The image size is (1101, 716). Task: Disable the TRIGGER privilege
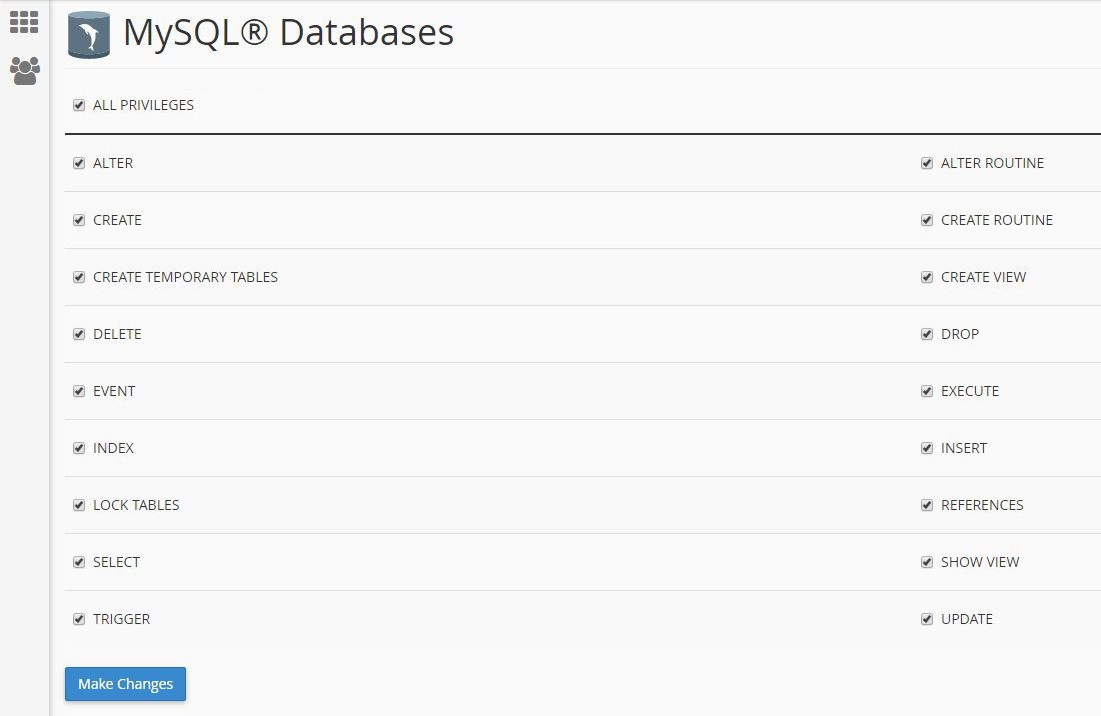79,619

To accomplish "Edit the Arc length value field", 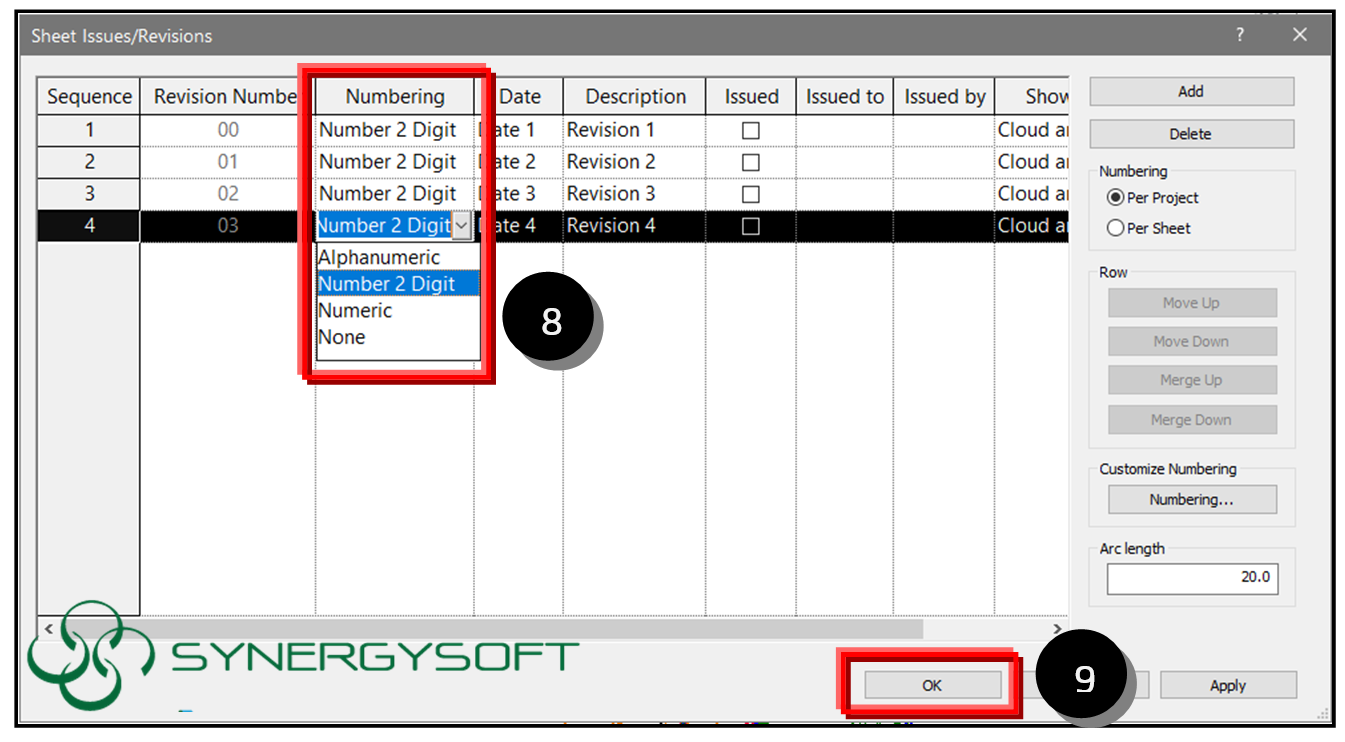I will coord(1192,578).
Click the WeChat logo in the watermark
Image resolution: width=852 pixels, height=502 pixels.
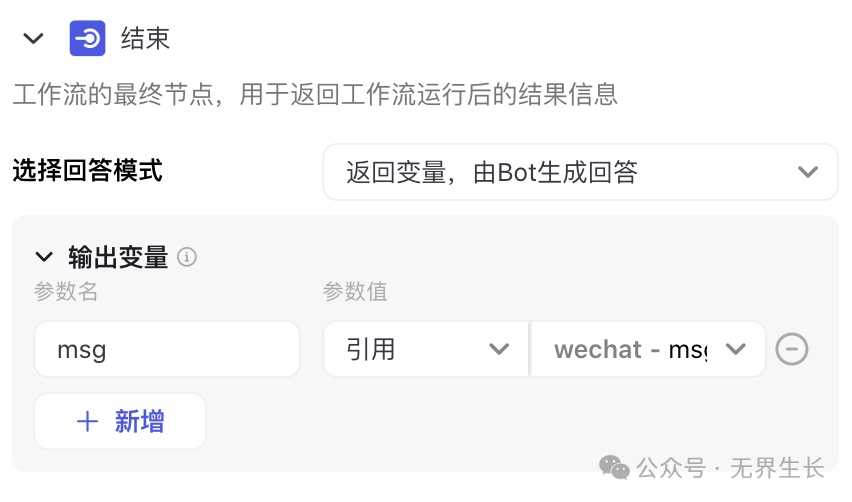614,468
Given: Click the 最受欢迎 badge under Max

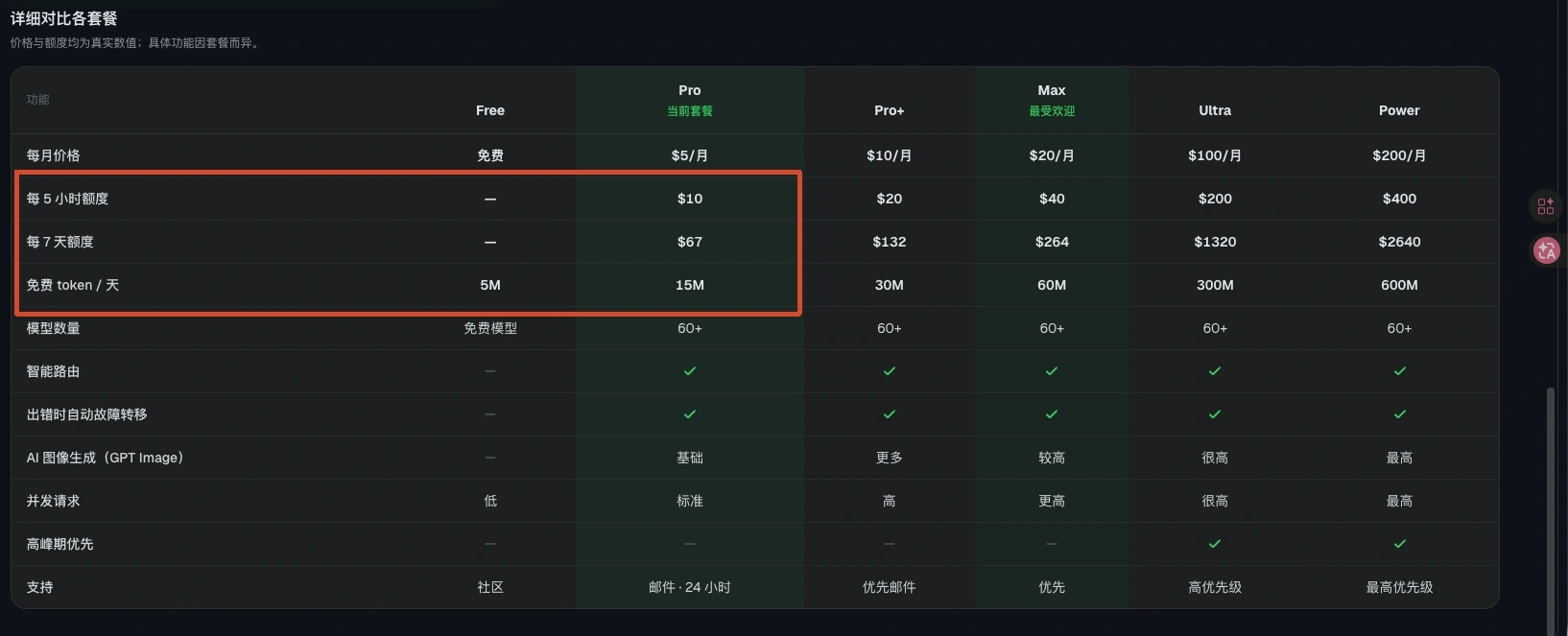Looking at the screenshot, I should (1052, 111).
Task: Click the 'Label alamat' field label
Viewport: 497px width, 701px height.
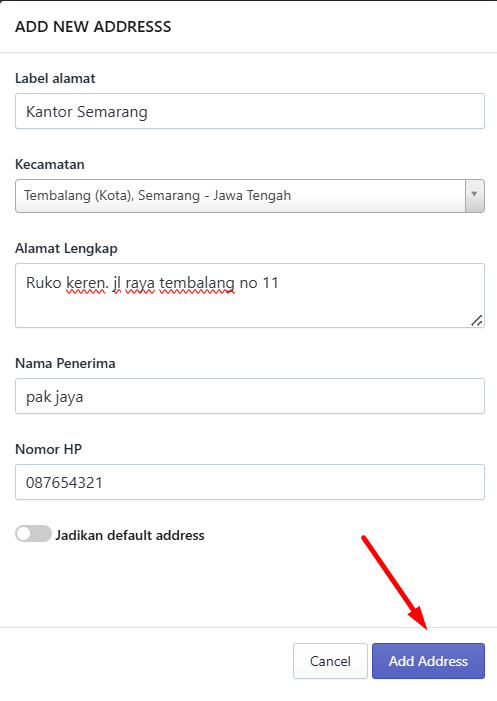Action: click(55, 78)
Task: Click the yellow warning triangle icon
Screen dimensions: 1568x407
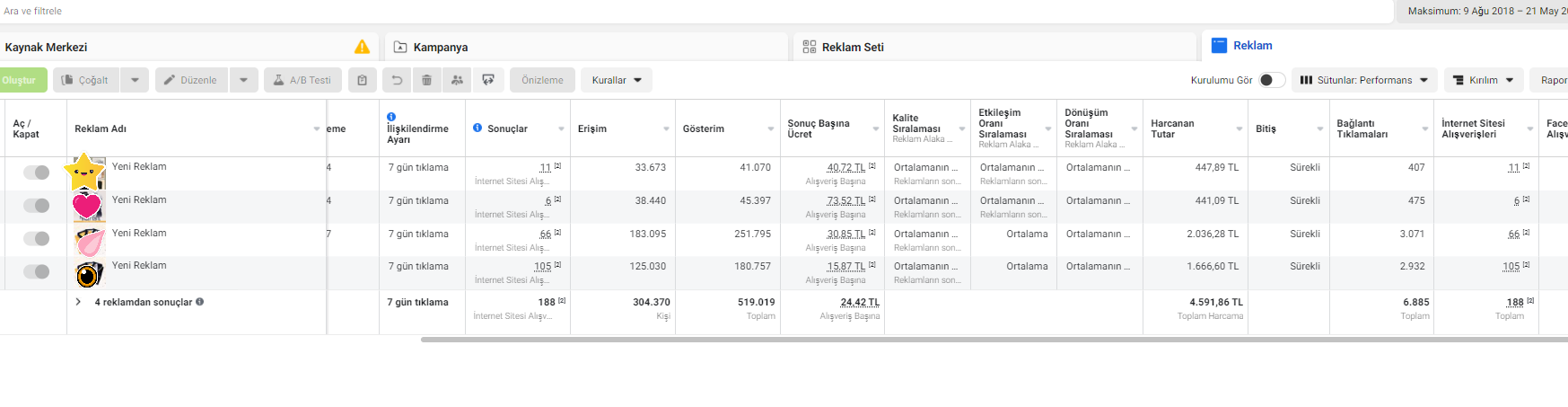Action: pos(363,47)

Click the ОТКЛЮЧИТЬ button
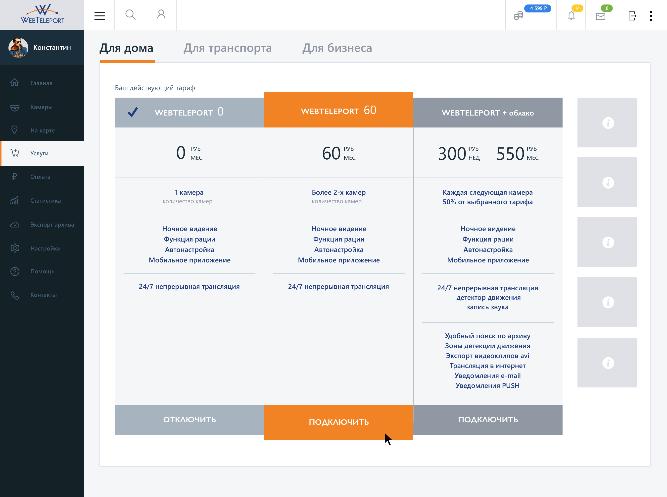190,420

****************************************

■ **Work to be completed**: From the records above, give again only the part that opens with the line containing "Image resolution: width=852" and closes with the line containing "Task: Click the yellow warning triangle icon". Keep both ends but drop the pictures.

■ **Problem solution**:
Image resolution: width=852 pixels, height=502 pixels.
614,468
Given: Click the 最受欢迎 badge under Max

Looking at the screenshot, I should (1052, 111).
Task: Click the 'Label alamat' field label
Viewport: 497px width, 701px height.
Action: click(55, 78)
Task: Click the yellow warning triangle icon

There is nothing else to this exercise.